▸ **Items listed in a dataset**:
▶

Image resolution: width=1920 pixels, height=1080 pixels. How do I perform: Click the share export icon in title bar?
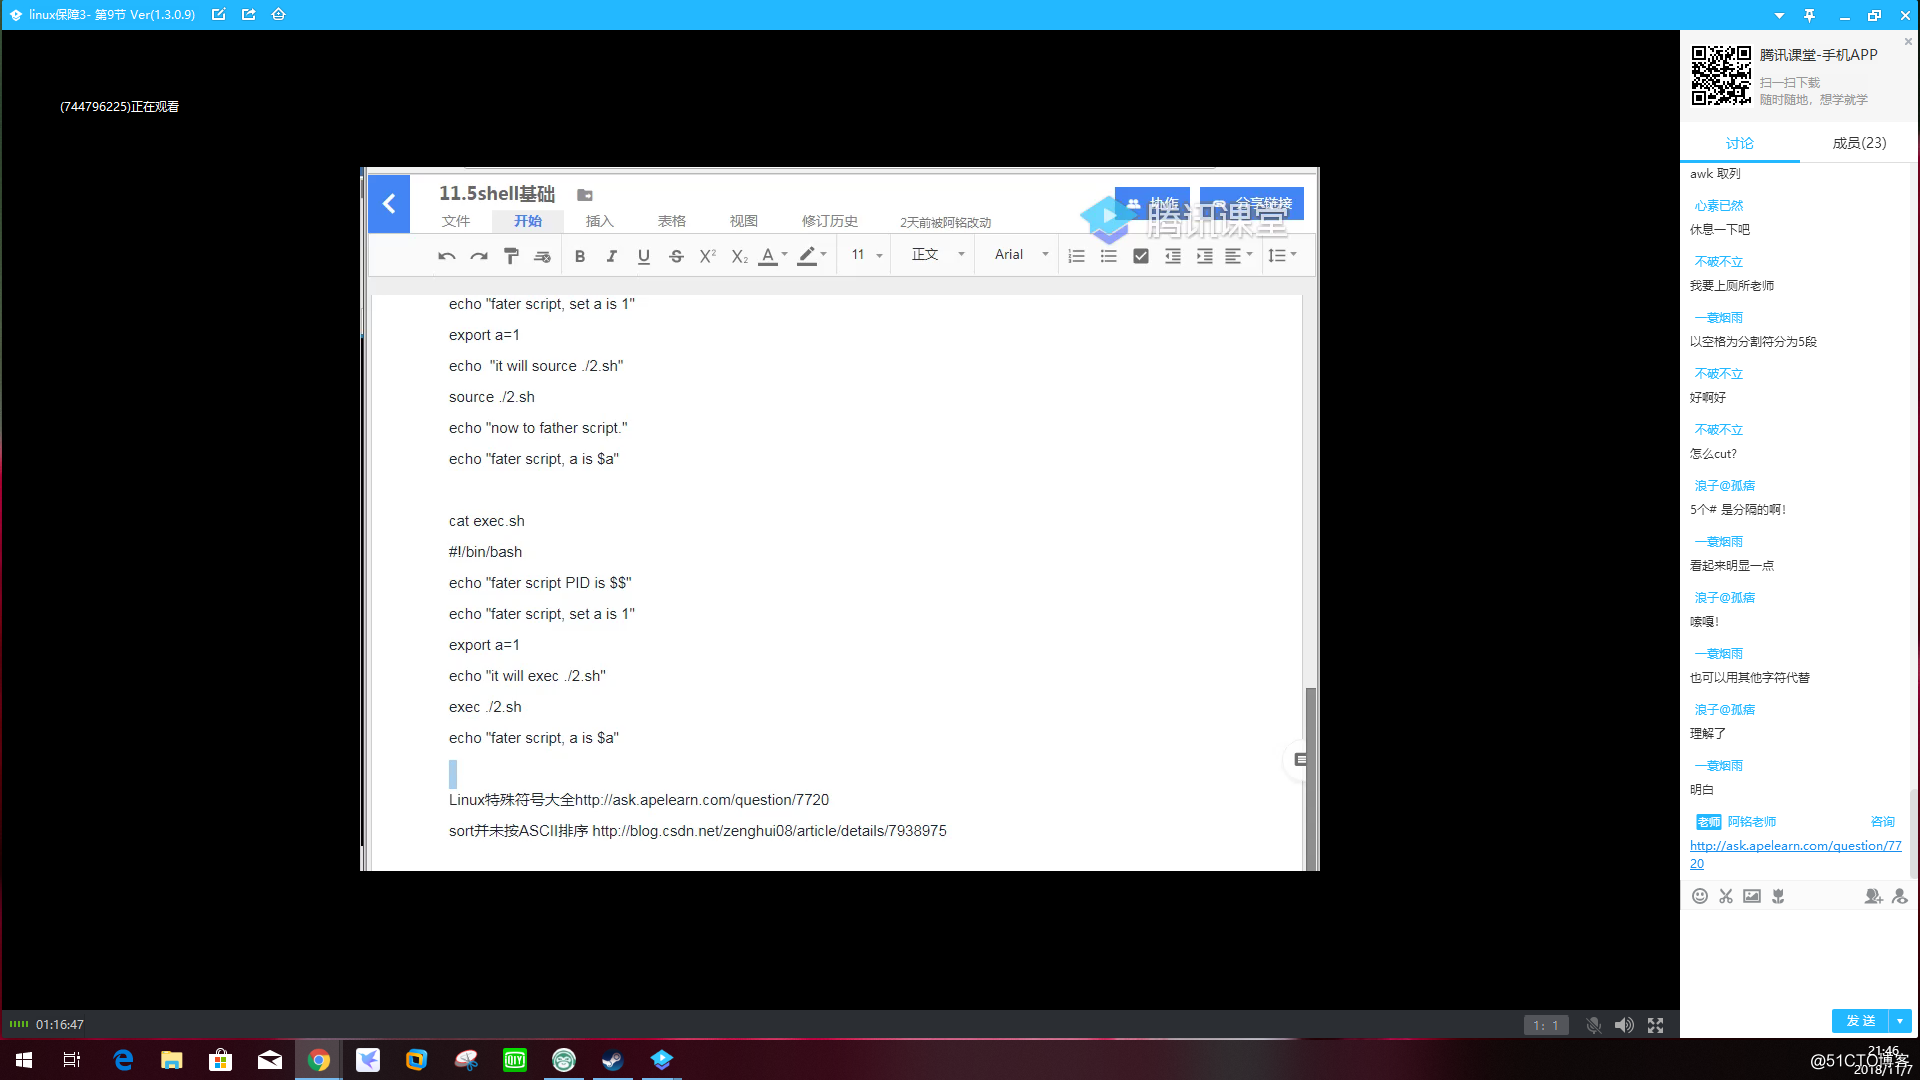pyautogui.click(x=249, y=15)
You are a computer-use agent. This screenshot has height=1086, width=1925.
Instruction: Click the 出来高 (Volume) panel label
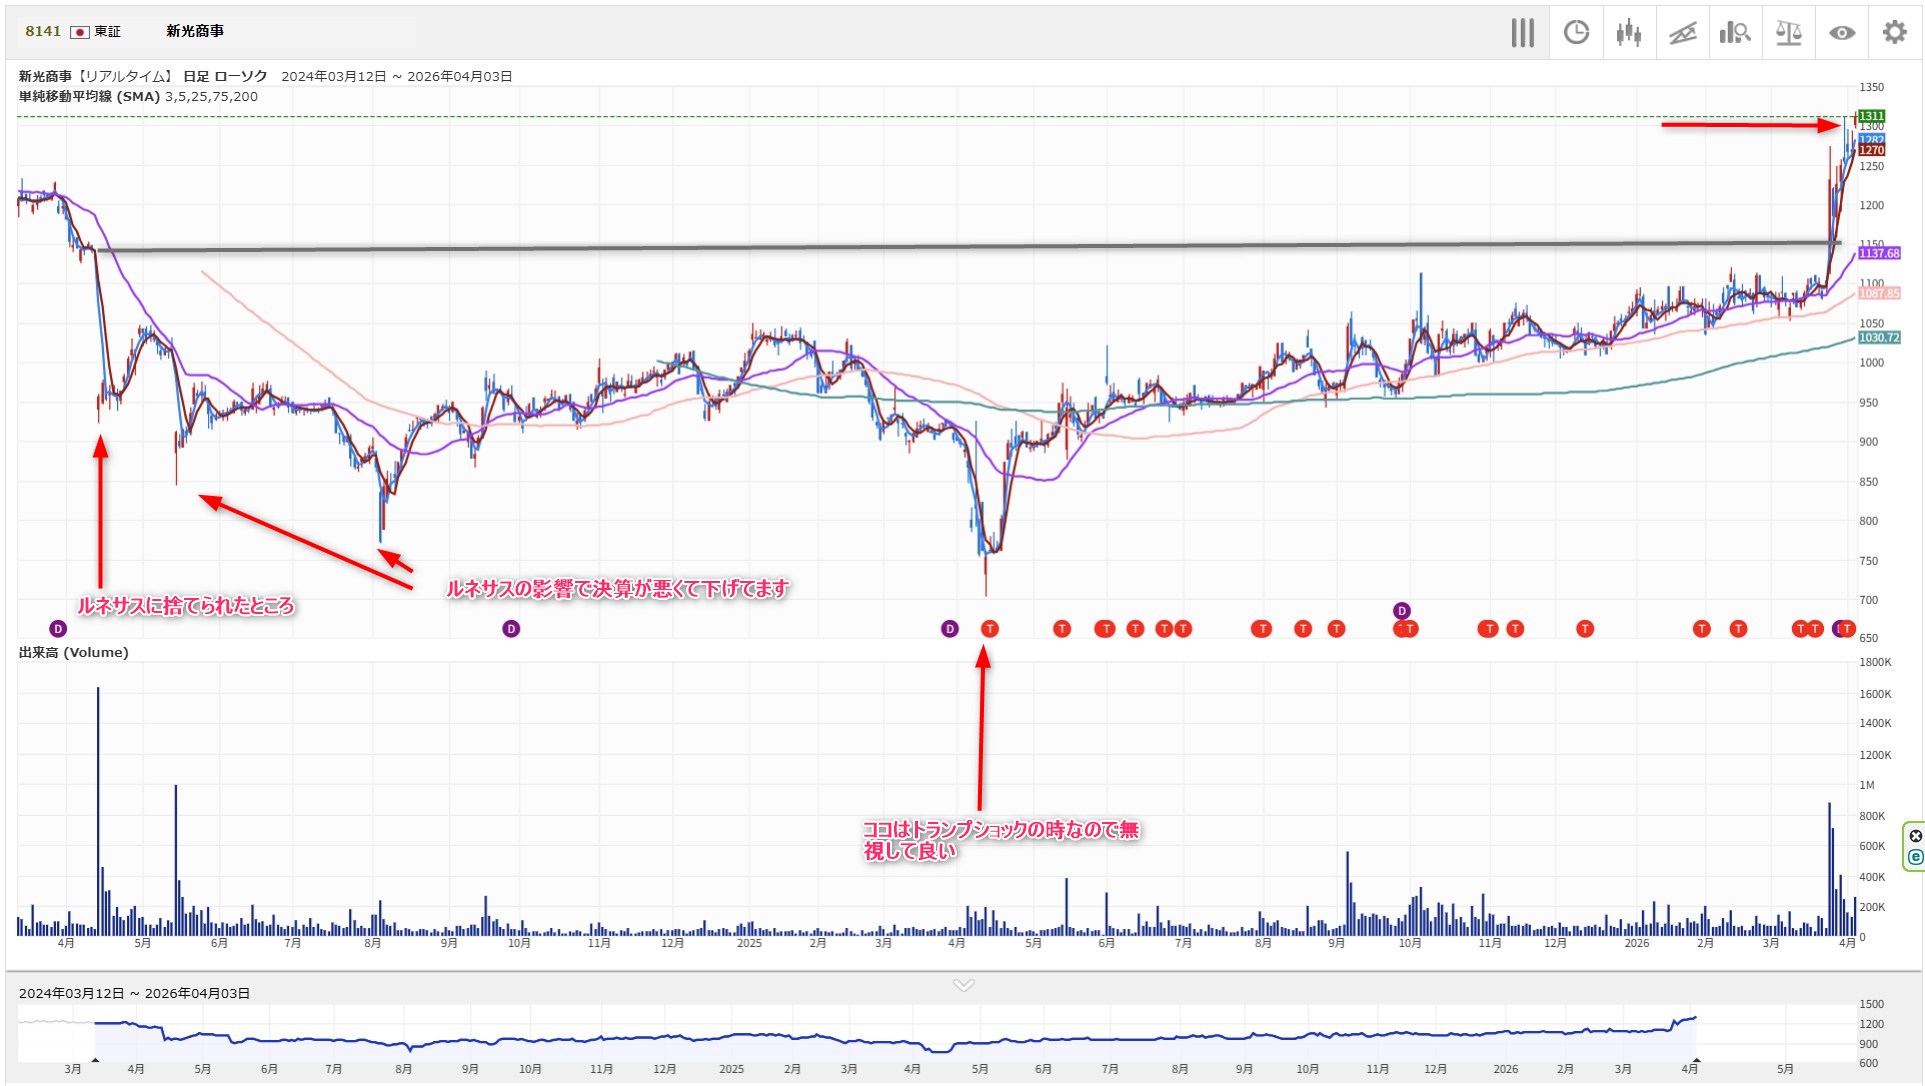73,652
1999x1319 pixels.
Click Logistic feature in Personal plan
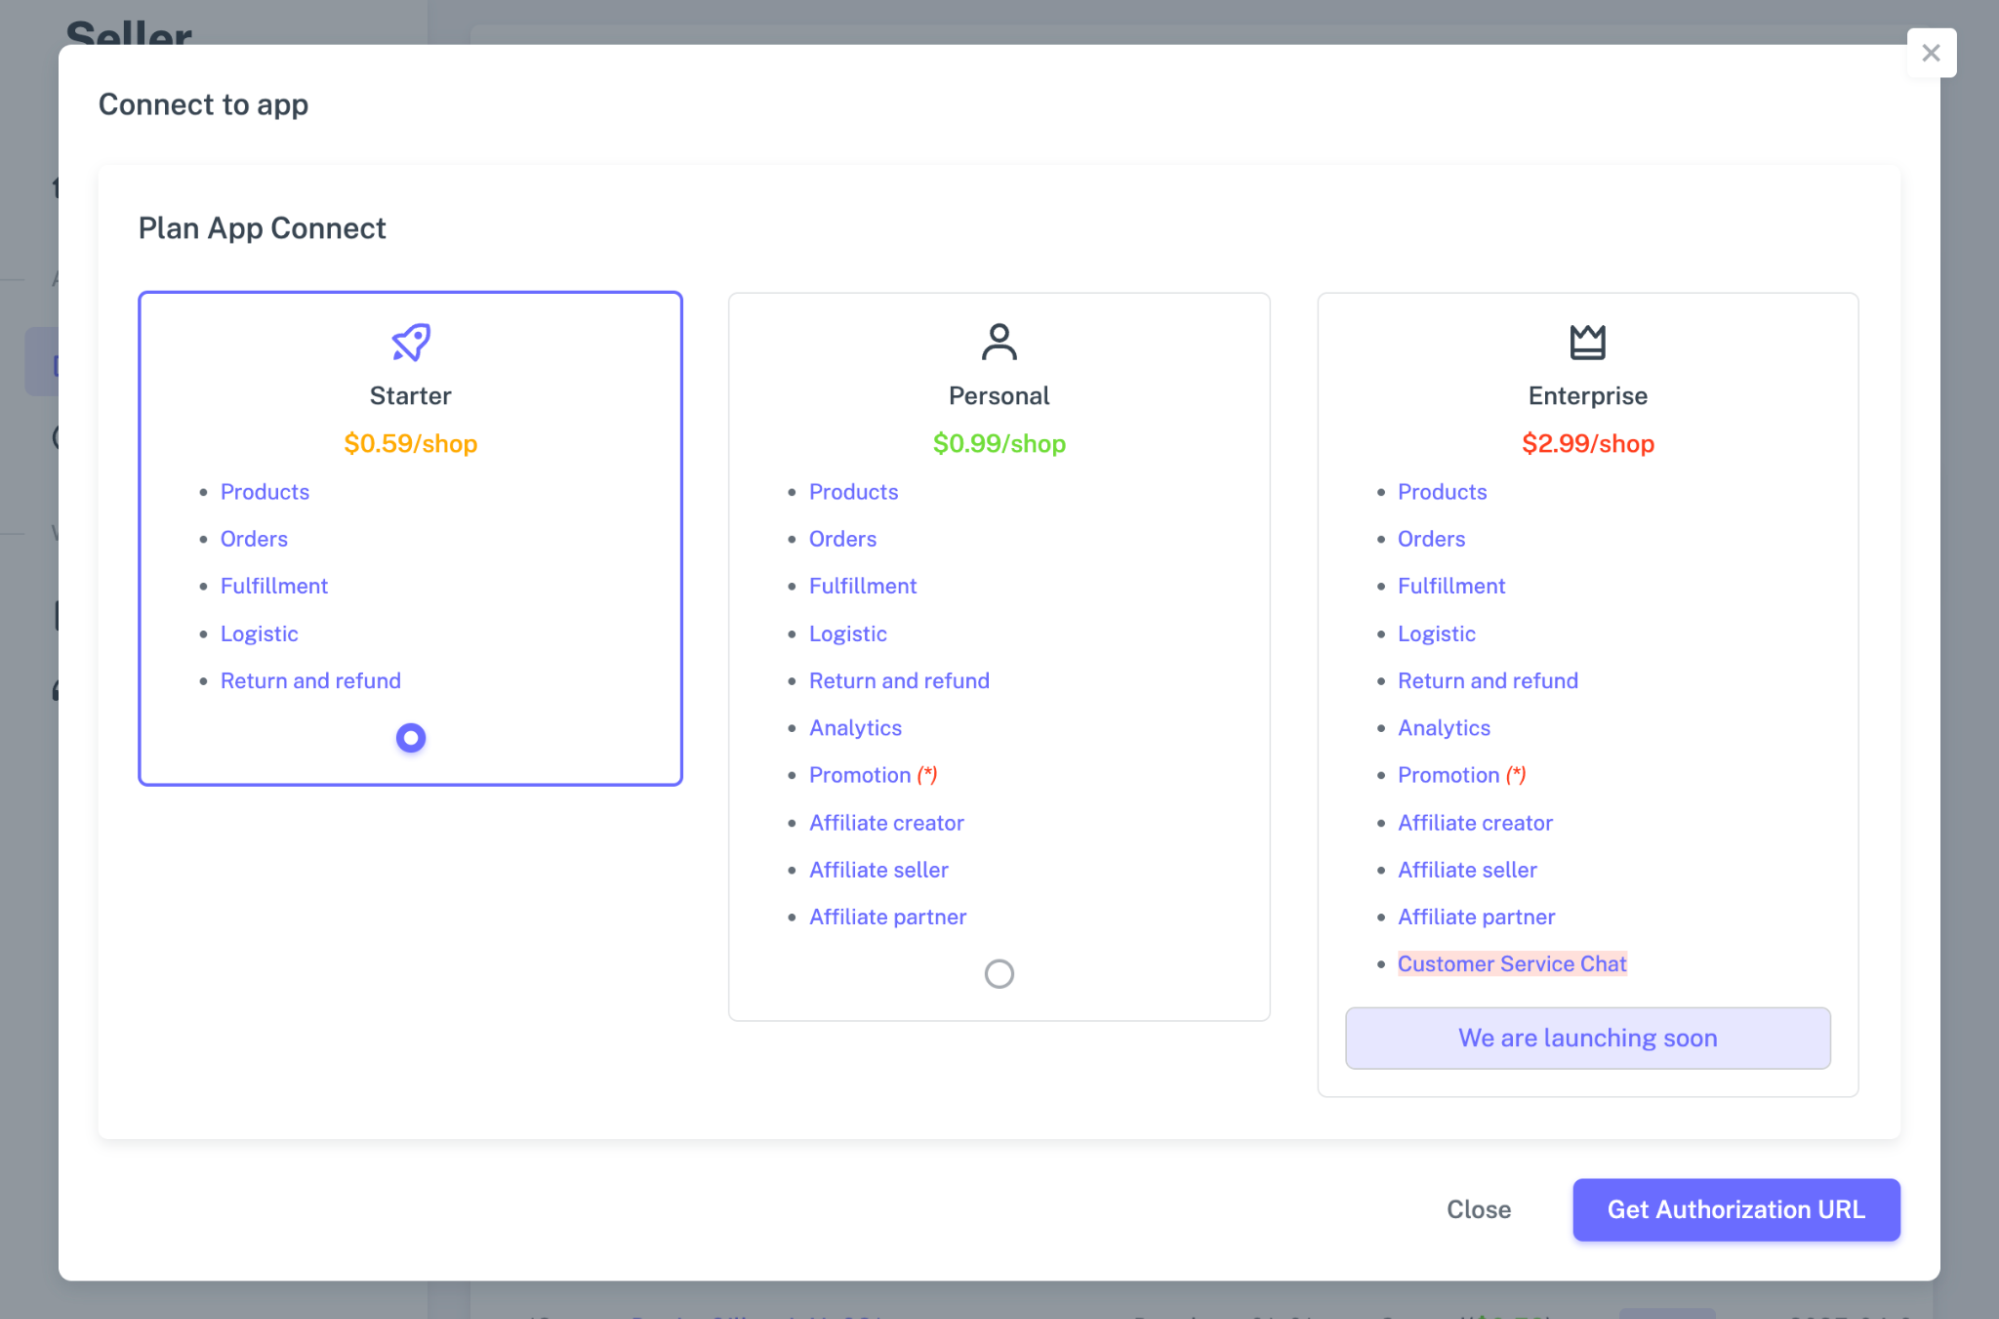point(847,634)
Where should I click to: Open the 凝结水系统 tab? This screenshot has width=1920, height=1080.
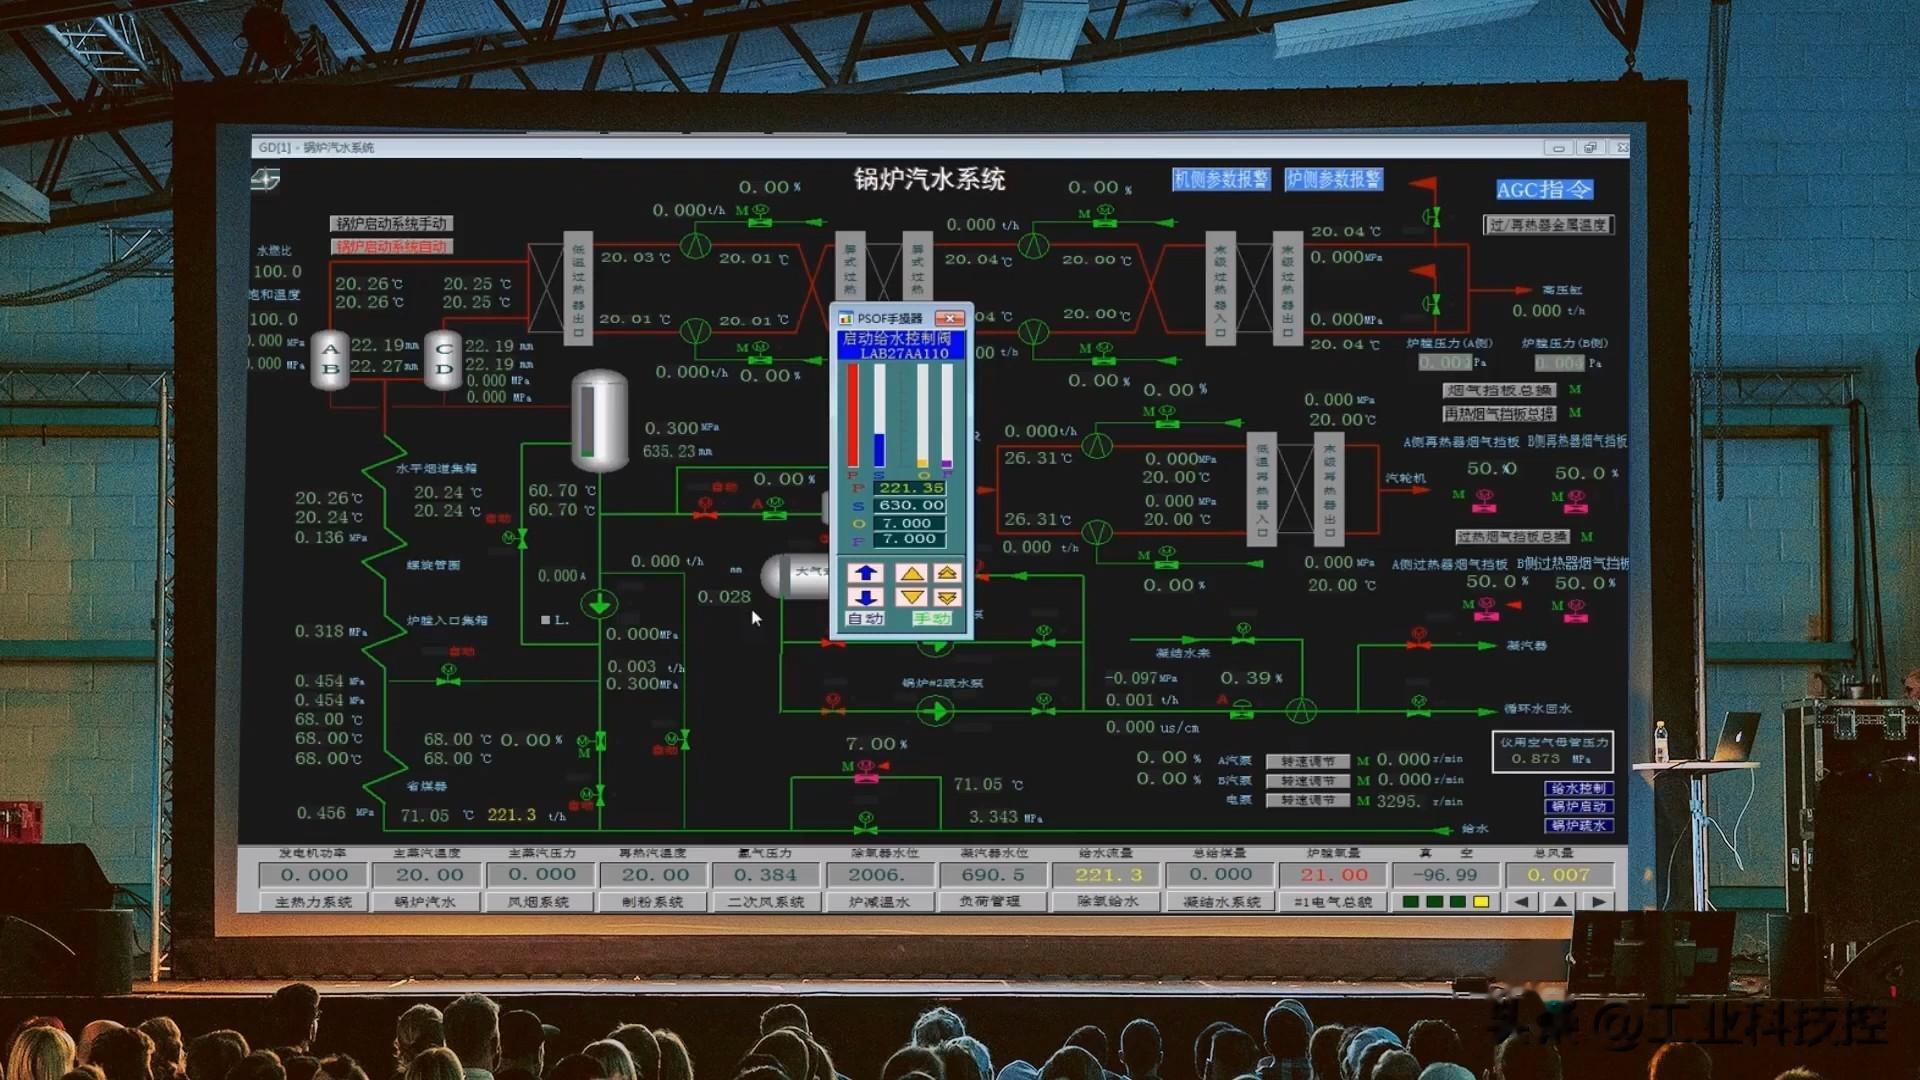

◀

▸ **What is being asked**:
Every record, word for word, should be given back without its pictures.

▸ **Answer to this task**:
Image resolution: width=1920 pixels, height=1080 pixels. How do I perform: Click the share export icon in title bar?
pyautogui.click(x=249, y=15)
You are a computer-use agent. This screenshot has height=1086, width=1925.
Instruction: Click the 出来高 (Volume) panel label
73,652
1999x1319 pixels.
Click Logistic feature in Personal plan
point(847,634)
Where should I click to: Open the 凝结水系统 tab? This screenshot has width=1920, height=1080.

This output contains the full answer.